Somente em 2019, 55 bilhões de dólares em exportações dos 23 países do estudo de caso estavam relacionados à destruição de florestas tropicais para a produção de dez itens básicos, a maioria dos quais cultivada na América Latina e Ásia, aponta o relatório, que destaca que consumidores da Europa, Reino Unido, China, Estados Unidos ou outro que importe esses produtos, correm o risco de conivência ao adquirirem esses produtos em seus países.
“O relatório traz um alerta aos países importadores no sentido de ampliar a conscientização e informação de que estão contribuindo diretamente com o aumento de desmatamento por commodities (carne, soja, madeira, óleo de palma, cacao, café, etc), sendo que 69% de florestas tropicais destruídas entre 2013 a 2019 ocorreu de forma ilegal. No Brasil, por exemplo, segundo dados do INPE [Instituto Nacional de Pesquisas Espaciais] foram desmatados 9.9 milhões de hectares na Amazônia entre 2007-19 e só em 2020 se desmatou mais 1.1 milhão de hectares.

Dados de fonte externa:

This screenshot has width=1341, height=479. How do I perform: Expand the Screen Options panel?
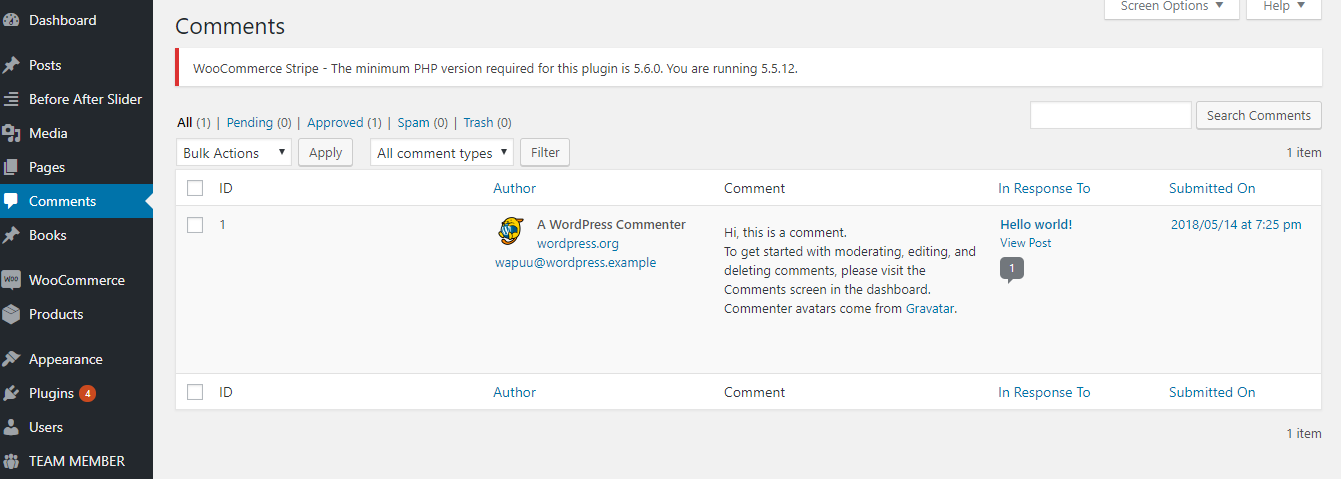click(1171, 7)
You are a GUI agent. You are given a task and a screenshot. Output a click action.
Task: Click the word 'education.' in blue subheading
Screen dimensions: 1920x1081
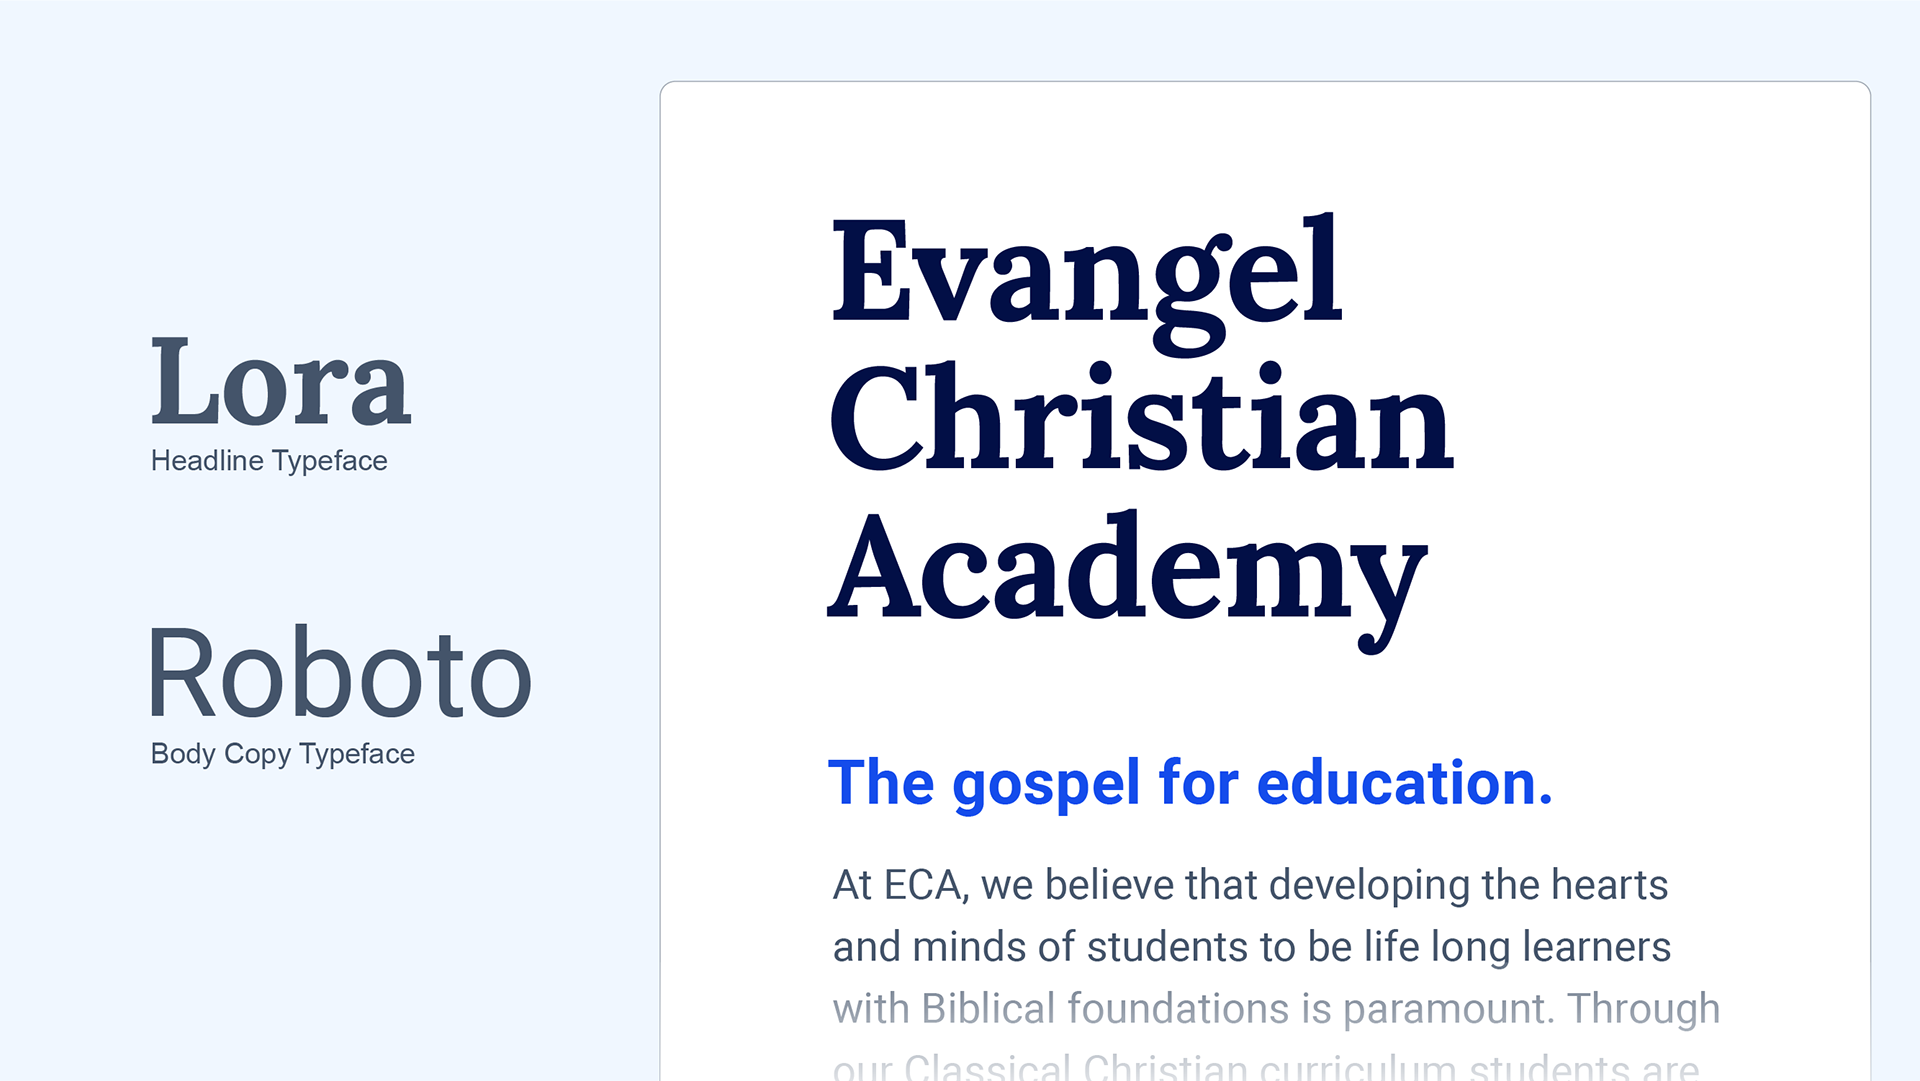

Assim, o aumento na pressão dos mercados consumidores pode contribuir para medidas de comando e controle, e para frear o desmatamento no Brasil. É um grande desafio, pois o Brasil está sofrendo uma desestruturação da política de meio ambiente. Exemplo em curso são as leis de Licenciamento Ambiental (PL 3729/04) e a da Regularização Fundiária (PL 2.633 e PL 510), quadro que praticamente anula a governança e governabilidade do Brasil sobre o desmatamento. Então é necessário que medidas sejam tomadas nos países compradores, como por exemplo, exigências de certificado de origem, e leis que criem salvaguardas efetivas para evitar que os commodities exportados do Brasil, assim como de outros países, não causem desmatamento como está ocorrendo atualmente. O estudo revela um dado assustador, 95% do desmatamento no Brasil ocorreu de forma ilegal, assim como 89% na Colômbia, e 50% no Peru”, ressalta José Roberto Borges, diretor da Iniciativa Comunidades e Governança Territorial, da Forest Trends. O relatório aponta ainda que, no Brasil, 25% das áreas de floresta transformadas pela agricultura foram para produtos de exportação (leia na íntegra).

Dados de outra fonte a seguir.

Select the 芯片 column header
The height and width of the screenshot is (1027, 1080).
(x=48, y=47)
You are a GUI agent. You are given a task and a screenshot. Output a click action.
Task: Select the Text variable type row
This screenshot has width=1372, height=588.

A cultura do agronegócio mais associada ao desmatamento ilegal é a soja, que também é usada para alimentar o gado e outros animais, com cerca de 93% do cultivo em terras desmatadas de forma ilegal; empatada com o cacau, também com 93%; e seguido de perto pela carne bovina, com 91%; e pelo couro, com 87% de produção em áreas deflorestadas de forma ilícita. Os pesquisadores alertam que o impacto de outros produtos básicos, tais como café e milho, está em crescimento. Entre os países estudados, o Brasil lidera nas exportações de soja, carne bovina e couro.

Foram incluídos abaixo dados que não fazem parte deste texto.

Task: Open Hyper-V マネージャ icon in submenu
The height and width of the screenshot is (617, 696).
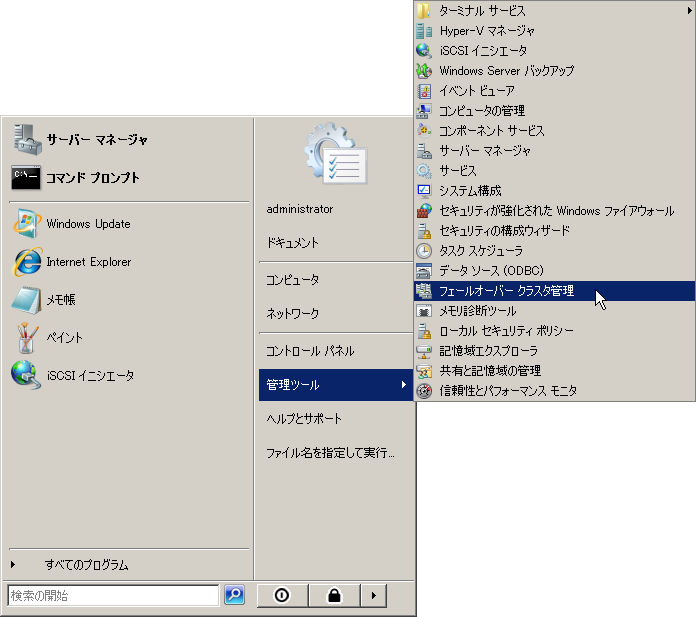Action: coord(424,31)
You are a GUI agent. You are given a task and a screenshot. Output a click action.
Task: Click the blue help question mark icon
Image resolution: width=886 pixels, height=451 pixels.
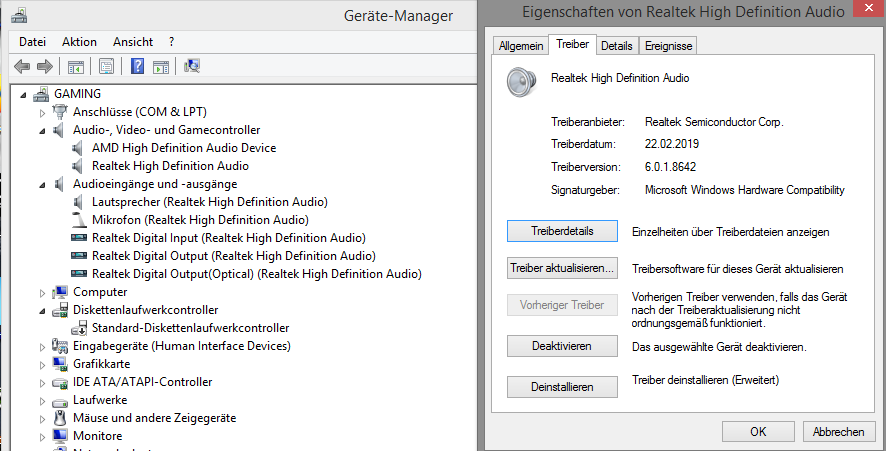pos(137,67)
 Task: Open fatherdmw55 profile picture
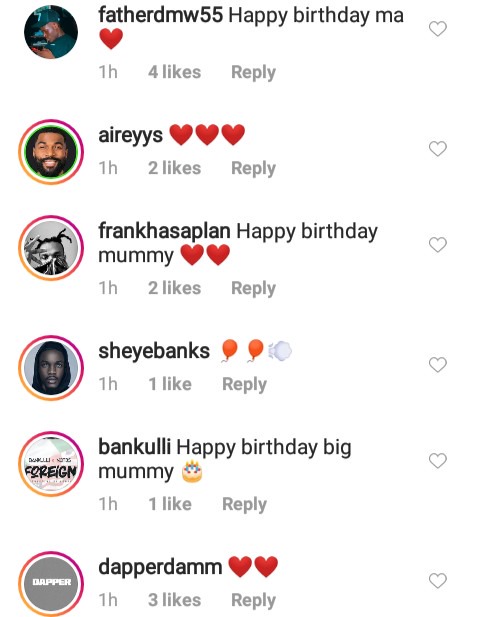coord(51,32)
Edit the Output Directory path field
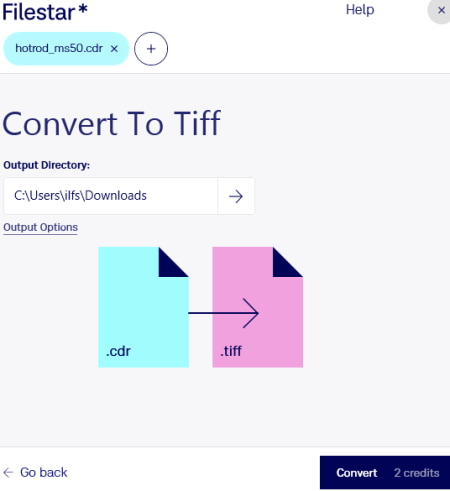The image size is (450, 491). point(111,196)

“O problema é mais complexo, não se pode apenas responsabilizar as grandes empresas. Existe uma divisão dentro do setor do agronegócio, o produtor na ponta e as empresas que vendem insumos (tratores, fertilizantes, traders). O produtor rural na ponta não está cumprindo com a legislação e não quer recuperar vegetação nativa, atualmente o governo os incentiva neste sentido. Já o agronegócio que está mais organizado, por exemplo, pela Associação Brasileira do Agronegócio, tem uma visão mais conectada com o mercado global, com os consumidores mais responsáveis, mas é o setor menos expressivo do agronegócio brasileiro”, analisa José Roberto Borges.